▶ [PROVIDED MATERIAL]
****
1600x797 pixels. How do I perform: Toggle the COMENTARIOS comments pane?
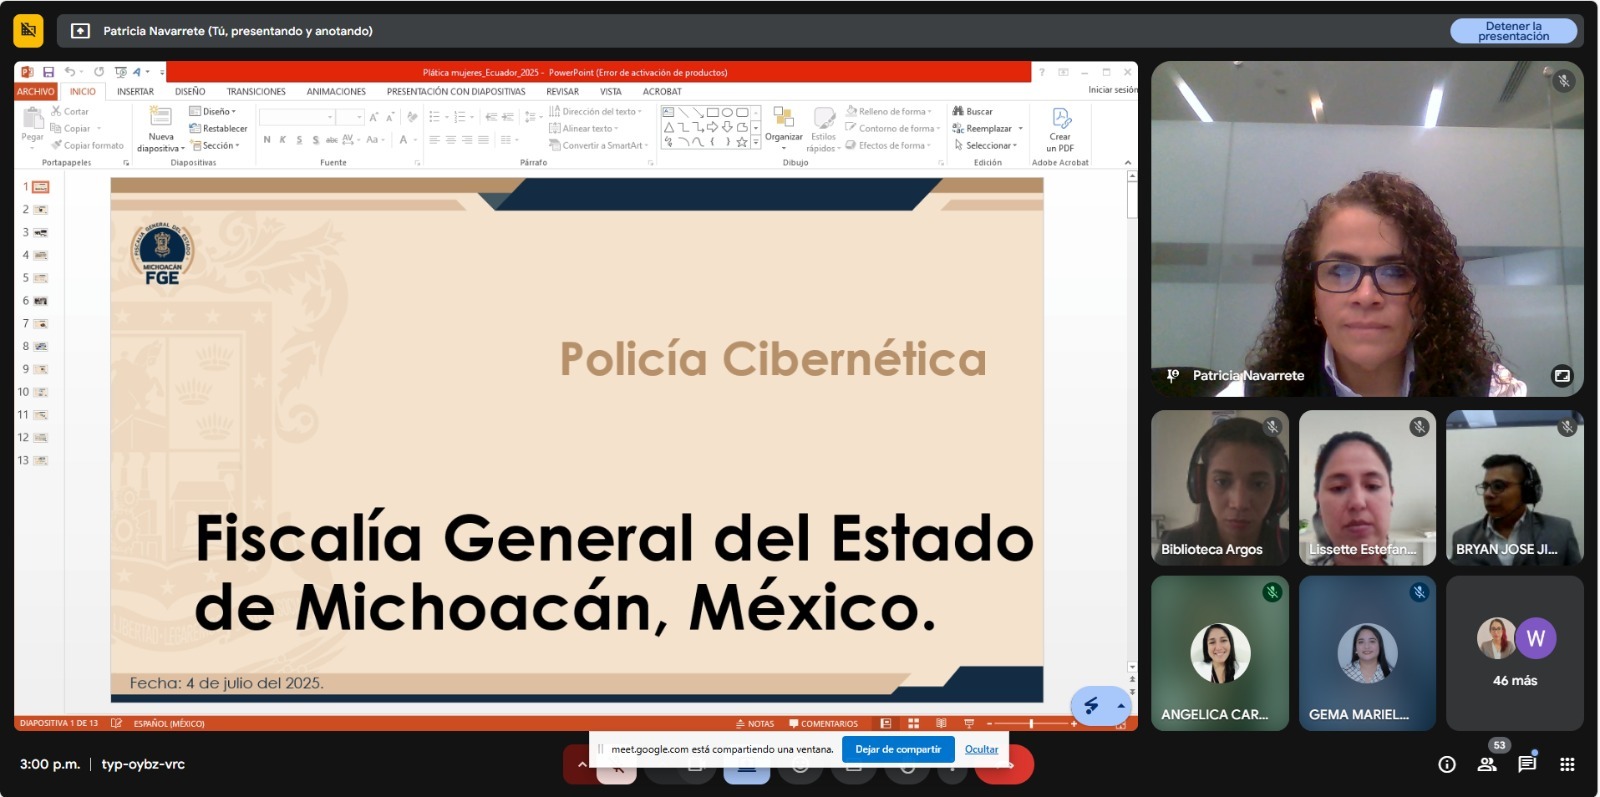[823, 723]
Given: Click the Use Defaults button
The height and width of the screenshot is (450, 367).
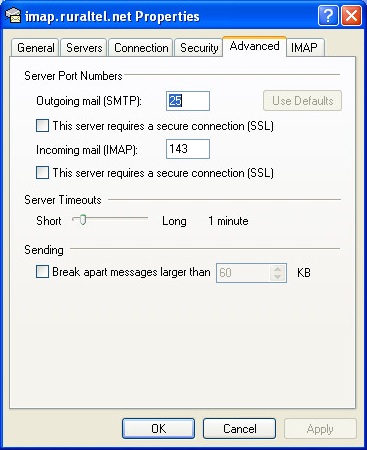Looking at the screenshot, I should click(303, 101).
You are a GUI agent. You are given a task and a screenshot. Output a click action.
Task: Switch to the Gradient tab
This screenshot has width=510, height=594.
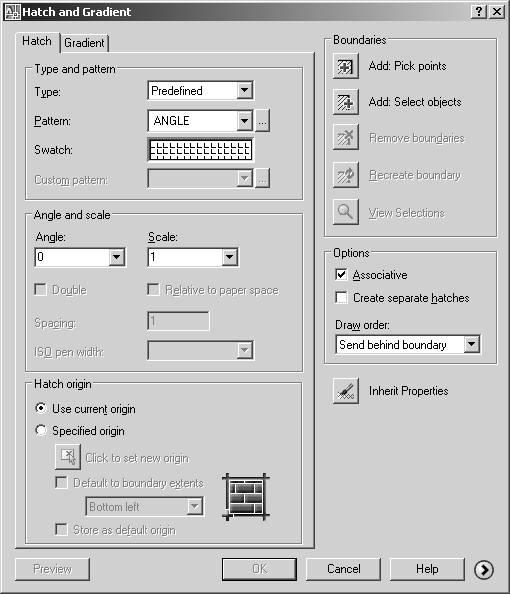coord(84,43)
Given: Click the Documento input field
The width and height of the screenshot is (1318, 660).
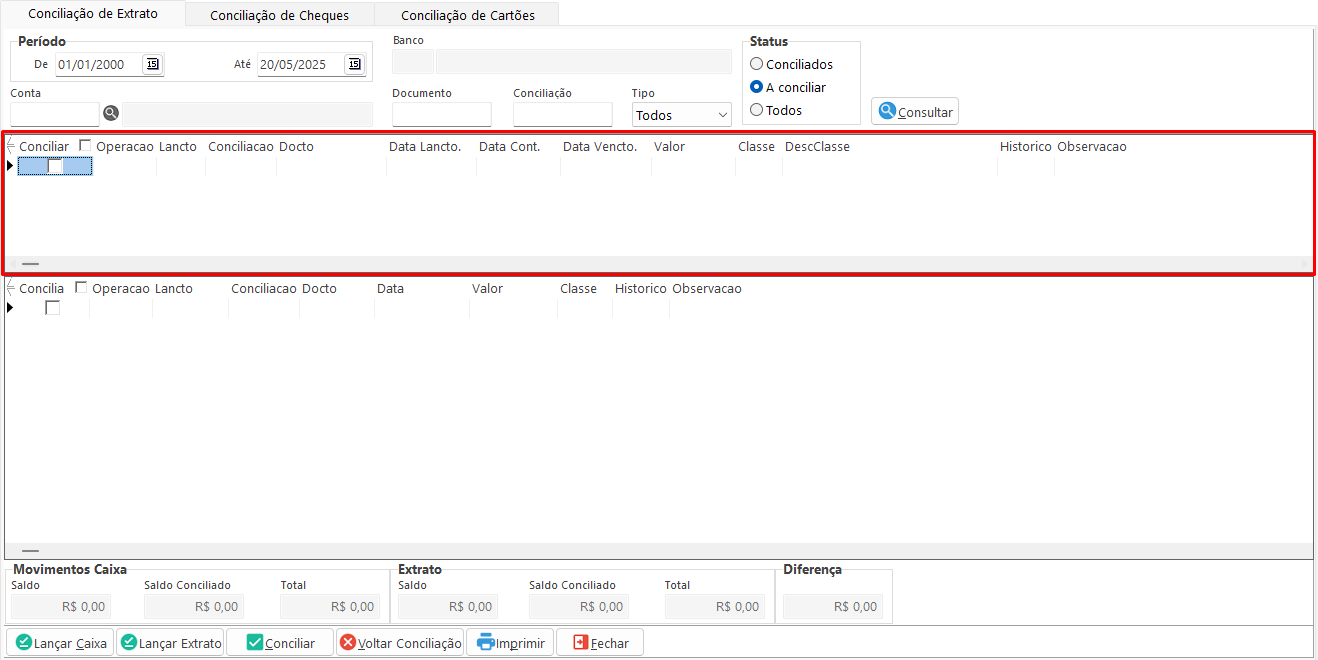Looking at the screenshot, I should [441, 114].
****
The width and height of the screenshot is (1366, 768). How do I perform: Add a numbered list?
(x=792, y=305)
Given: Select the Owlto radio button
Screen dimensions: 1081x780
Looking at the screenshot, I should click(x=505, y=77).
****
▶ [EXERCISE OBJECTIVE] Please set out the records starting at the line that contains "1600x797 pixels. How" and ending at the line that contains "Looking at the screenshot, I should [441, 114]." as a numbered list, with blank lines omitted. Leave the pictures out of your answer.

▶ [WRITTEN SOLUTION]
1. 1600x797 pixels. How do I perform: Toggle the COMENTARIOS comments pane?
2. [823, 723]
3. Given: Click the Use Defaults button
4. The height and width of the screenshot is (450, 367).
5. Looking at the screenshot, I should click(303, 101).
6. You are a GUI agent. You are given a task and a screenshot. Output a click action.
7. Task: Switch to the Gradient tab
8. This screenshot has width=510, height=594.
9. coord(84,43)
10. Given: Click the Documento input field
11. The width and height of the screenshot is (1318, 660).
12. Looking at the screenshot, I should [441, 114].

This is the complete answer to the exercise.